▶ TASK TO COMPLETE: With the images excluded, set down every line of the listing below exactly.

▶ THE INPUT:
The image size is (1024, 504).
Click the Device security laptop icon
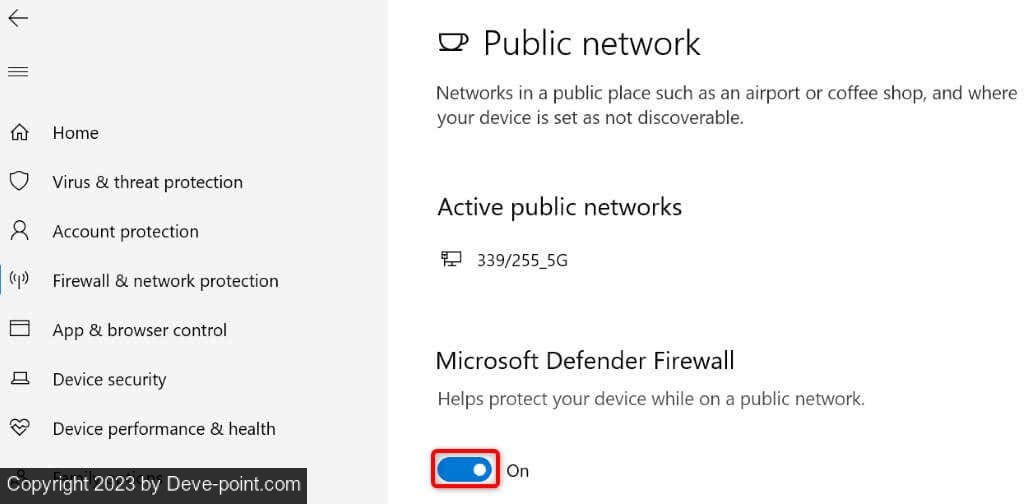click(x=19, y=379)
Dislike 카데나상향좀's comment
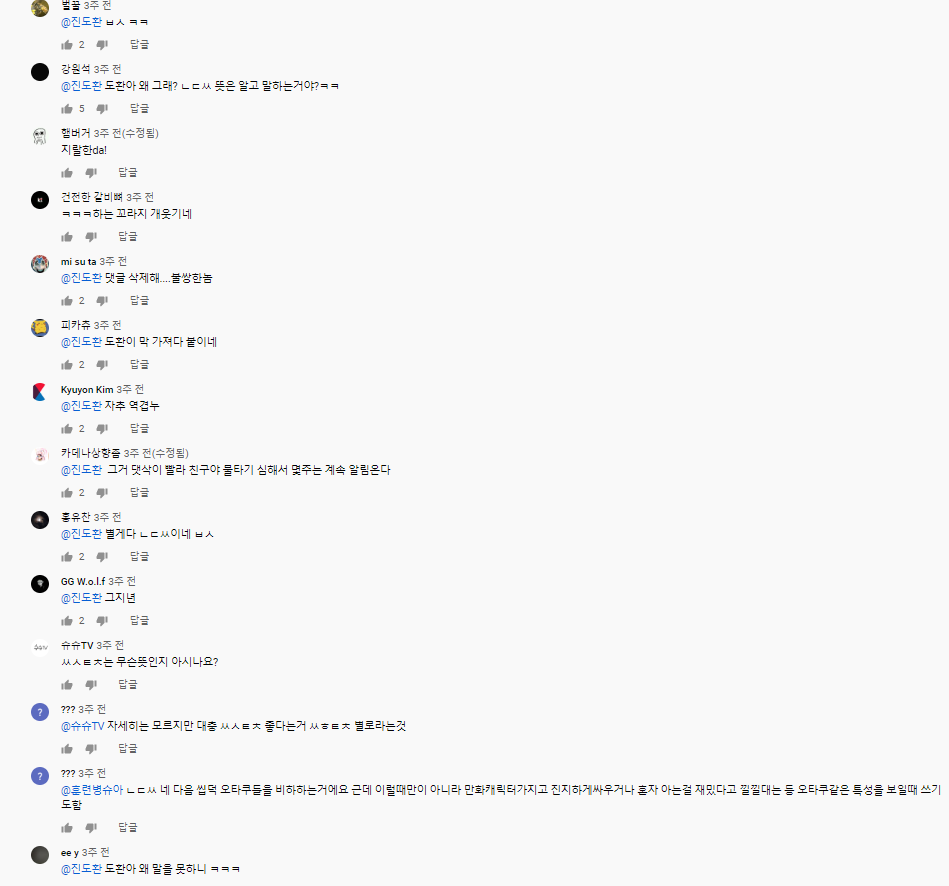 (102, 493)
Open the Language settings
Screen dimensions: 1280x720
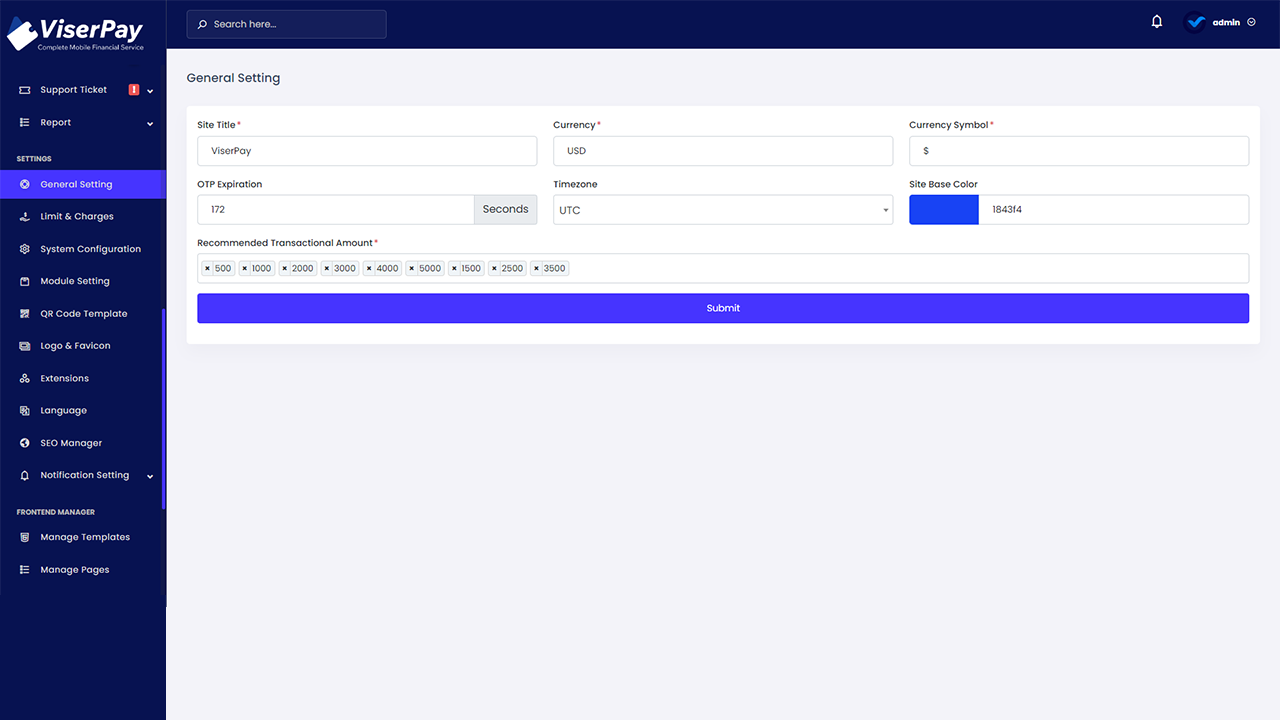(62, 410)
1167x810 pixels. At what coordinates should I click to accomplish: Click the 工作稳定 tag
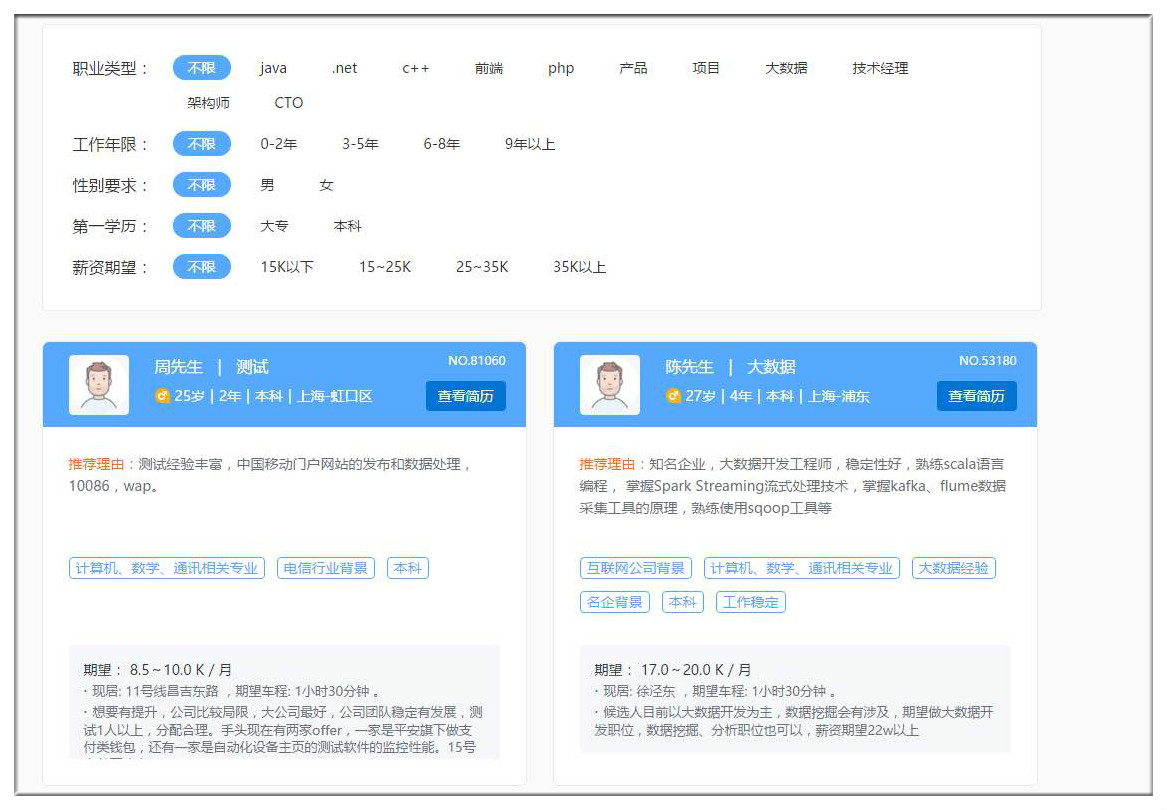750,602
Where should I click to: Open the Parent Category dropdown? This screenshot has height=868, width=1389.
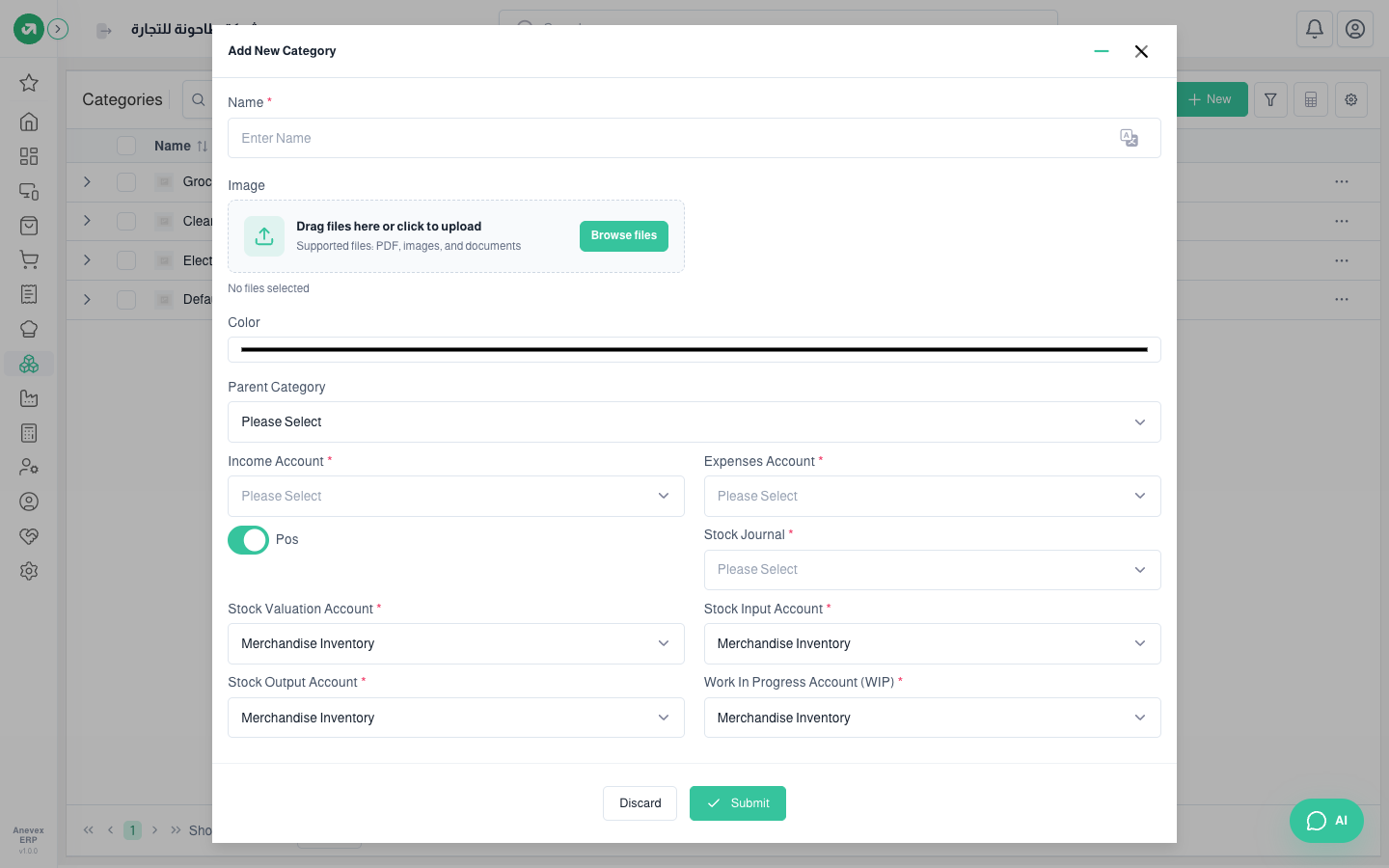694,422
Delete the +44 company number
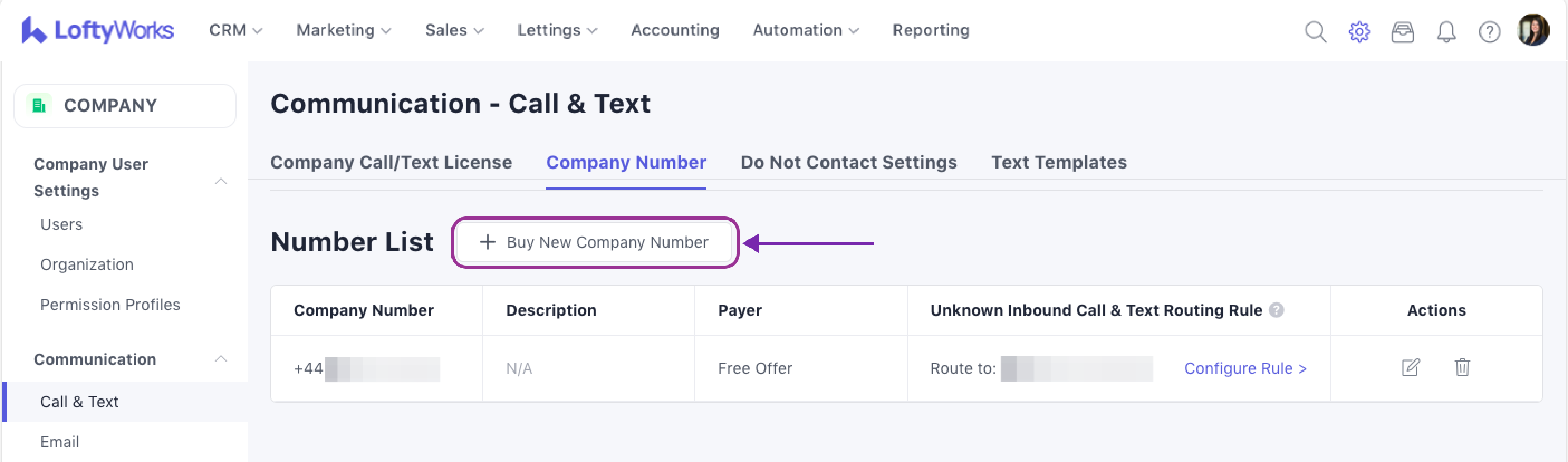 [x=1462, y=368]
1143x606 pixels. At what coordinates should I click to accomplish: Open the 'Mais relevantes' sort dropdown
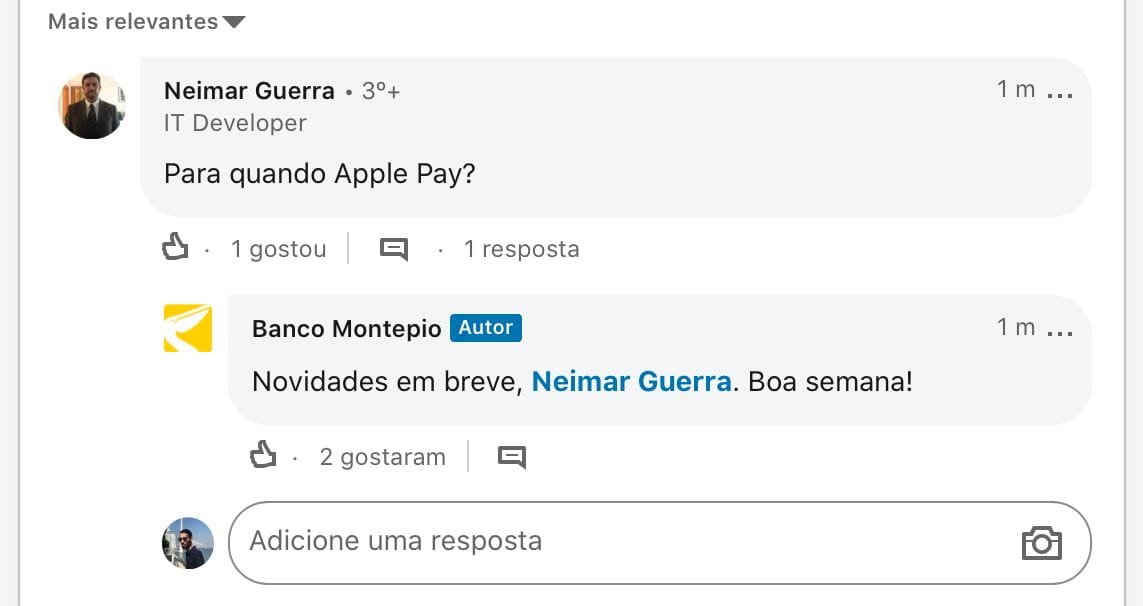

▶ RESULT FOR THIS EXERCISE:
The image size is (1024, 504).
Click the Device security laptop icon
click(x=19, y=379)
Dislike 카데나상향좀's comment
 (102, 493)
Open the Language settings
Screen dimensions: 1280x720
(62, 410)
1167x810 pixels. At what coordinates should I click to accomplish: Click the 工作稳定 tag
750,602
Where should I click to: Open the Parent Category dropdown? This screenshot has height=868, width=1389.
694,422
Delete the +44 company number
 [x=1462, y=368]
1143x606 pixels. At what coordinates should I click to accomplish: Open the 'Mais relevantes' sort dropdown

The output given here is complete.